The job is to find each line of the records below that includes the word "agent" and copy it.
- Opening Delimiter -
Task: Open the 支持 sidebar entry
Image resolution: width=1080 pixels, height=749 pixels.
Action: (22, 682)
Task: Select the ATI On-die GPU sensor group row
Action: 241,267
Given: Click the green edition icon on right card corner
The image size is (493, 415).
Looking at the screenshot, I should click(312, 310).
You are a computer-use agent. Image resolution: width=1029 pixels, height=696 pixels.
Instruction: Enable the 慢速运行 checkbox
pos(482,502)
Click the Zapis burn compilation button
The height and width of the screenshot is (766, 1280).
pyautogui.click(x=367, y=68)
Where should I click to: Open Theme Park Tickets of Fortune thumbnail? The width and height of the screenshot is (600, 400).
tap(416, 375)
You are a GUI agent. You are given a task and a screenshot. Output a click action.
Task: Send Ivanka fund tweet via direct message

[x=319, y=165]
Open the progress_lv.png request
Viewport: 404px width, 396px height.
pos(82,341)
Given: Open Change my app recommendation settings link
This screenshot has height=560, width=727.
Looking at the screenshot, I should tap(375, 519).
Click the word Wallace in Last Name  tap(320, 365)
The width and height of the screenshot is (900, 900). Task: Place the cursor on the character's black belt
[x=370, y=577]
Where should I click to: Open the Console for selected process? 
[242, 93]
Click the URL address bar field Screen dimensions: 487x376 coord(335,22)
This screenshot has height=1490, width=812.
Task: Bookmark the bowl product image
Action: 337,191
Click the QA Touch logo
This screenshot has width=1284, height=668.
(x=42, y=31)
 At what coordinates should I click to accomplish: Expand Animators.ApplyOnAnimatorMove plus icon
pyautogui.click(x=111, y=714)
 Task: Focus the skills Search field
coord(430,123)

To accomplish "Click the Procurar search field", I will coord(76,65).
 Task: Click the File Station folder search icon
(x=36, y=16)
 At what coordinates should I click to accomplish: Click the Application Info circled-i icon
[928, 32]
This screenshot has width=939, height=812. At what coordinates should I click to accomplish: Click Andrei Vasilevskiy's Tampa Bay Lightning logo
- Closing Delimiter -
*ANSWER*:
You are a computer-use agent. Image resolution: width=1029 pixels, height=696 pixels.
You are a GUI agent. You are given a task and a screenshot. Output a click action.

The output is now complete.